Practical example: subtract the column mean from each column
m = np.array([[10, 20, 30],
[40, 50, 60],
[70, 80, 90]])
col_means = m.mean(axis=0) # shape (3,) → [40. 50. 60.]
m - col_means # shape (3,3) − (3,) → broadcasts row by row
Common mistake: shape (n,) vs (n,1)
a = np.array([1, 2, 3]) # shape (3,) — 1D
b = np.array([[1], [2], [3]])# shape (3,1) — 2D column vector
# (3,) + (3,) → (3,) — element-wise
# (3,1) + (1,3) → (3,3) — outer sum via broadcasting
When broadcasting gives you a strange shape, check .shape on both sides first.
Sorting
a = np.array([450, 80, 230, 120, 560])
np.sort(a) # [80, 120, 230, 450, 560] — returns a copy
np.argsort(a) # [1, 3, 2, 0, 4] — the indices that would sort a
a[np.argsort(a)] # same as np.sort(a)
np.sort(a)[::-1] # sort descending
argsort is useful when you want to sort a second array in the same order:
names = np.array(['D', 'B', 'C', 'A', 'E'])
amounts = np.array([450, 80, 230, 120, 560])
names[np.argsort(amounts)] # ['B' 'A' 'C' 'D' 'E'] — names sorted by amount
Random Numbers
rng = np.random.default_rng(seed=42) # recommended: a Generator with a seed
rng.integers(1, 100, size=5) # 5 random integers in [1, 100)
rng.random(5) # 5 uniform floats in [0, 1)
rng.normal(loc=0, scale=1, size=5) # 5 samples from N(0,1)
rng.choice(np.array([10, 20, 30]), size=3, replace=False) # sample without replacement
rng.shuffle(a) # shuffle in place
Always create a Generator with default_rng(seed) so you can reproduce the same numbers later. Avoid the old np.random.seed() pattern. It uses a global state that can cause hidden bugs in larger projects.
Common Patterns
1. Replace a Loop with Vectorization
# SLOW: Python loop
result = []
for x in amounts:
result.append(x * 1.05 if x > 200 else x)
# FAST: vectorized
result = np.where(amounts > 200, amounts * 1.05, amounts)
The vectorized version is usually 10–100× faster, because NumPy operations run in compiled C, not in interpreted Python.
2. Normalize to 0–1 Range (Min-Max Scaling)
normalized = (amounts - amounts.min()) / (amounts.max() - amounts.min())
3. Standardize (Z-Score)
standardized = (amounts - amounts.mean()) / amounts.std()
4. Clip Outliers
p5, p95 = np.percentile(amounts, [5, 95])

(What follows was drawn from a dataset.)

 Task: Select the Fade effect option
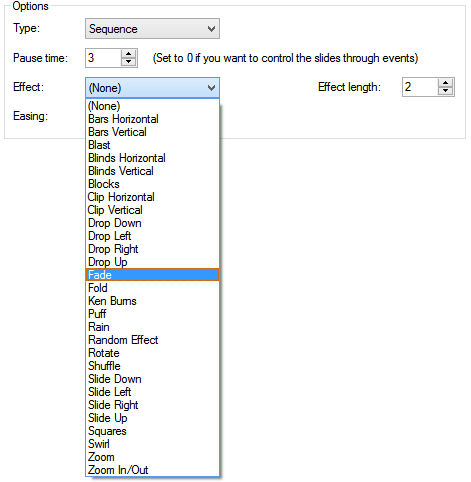click(x=152, y=275)
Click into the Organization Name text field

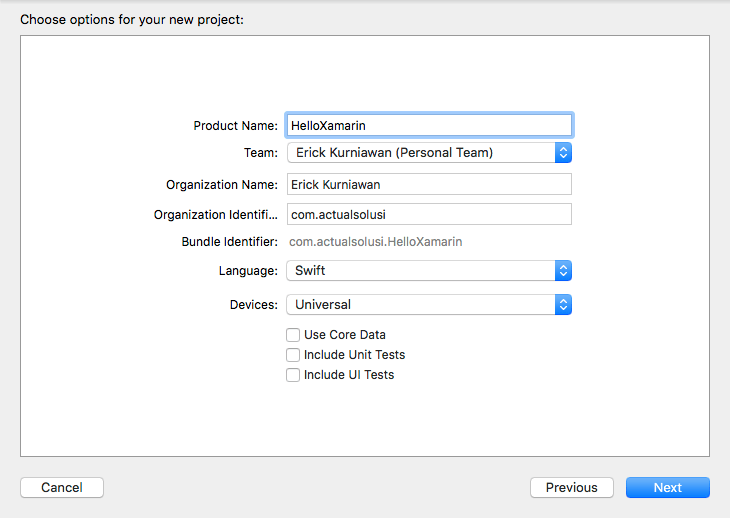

clipped = np.clip(amounts, p5, p95) # values outside [p5, p95] are capped
5. Unique Values and Counts
values, counts = np.unique(station_ids, return_counts=True)
# values: [1 2 3], counts: [2 2 1]
6. Stack and Split Arrays
a = np.array([1, 2, 3])
b = np.array([4, 5, 6])
np.hstack([a, b]) # [1 2 3 4 5 6] — join along columns (in 1D, just concatenate)

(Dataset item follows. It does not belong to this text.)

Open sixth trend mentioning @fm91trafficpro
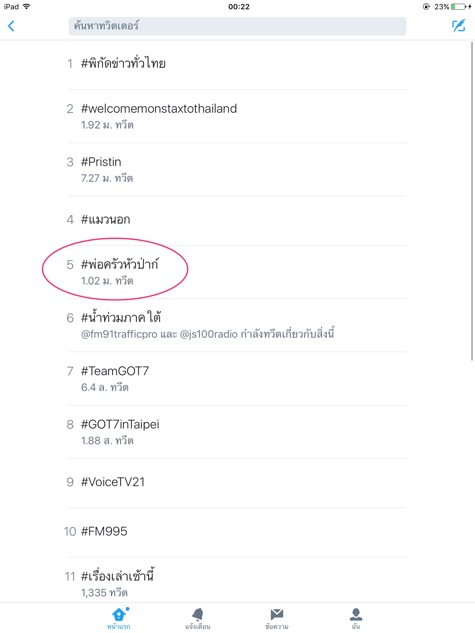Image resolution: width=475 pixels, height=633 pixels. (x=236, y=325)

np.vstack([a, b]) # [[1 2 3], [4 5 6]] — stack as rows
np.column_stack([a, b]) # [[1 4], [2 5], [3 6]] — pair into columns
np.split(a, 3) # [array([1]), array([2]), array([3])]
7. NumPy ↔ Pandas
# Pandas → NumPy
arr = df['amount'].to_numpy()
mat = df[['amount', 'duration_mins']].to_numpy()
# NumPy → Pandas
s = pd.Series(arr, name='amount')
df = pd.DataFrame(mat, columns=['amount', 'duration_mins'])
# Apply a NumPy function to a Pandas column
df['log_amount'] = np.log(df['amount'])
df['clipped'] = np.clip(df['amount'], 0, 500)
df['tier'] = np.where(df['amount'] > 300, 'High', 'Low')
NumPy functions like np.log, np.clip, and np.where take a Pandas Series directly and return a Series. You don't need to convert first.
8. Efficient Membership Test
station_ids = np.array([1, 3, 2, 1, 5, 3])
target = np.array([1, 3])
np.isin(station_ids, target) # [True True False True False True]
station_ids[np.isin(station_ids, target)] # [1 3 1 3]
np.isin is the vectorized version of Python's in operator. It is much faster on large arrays.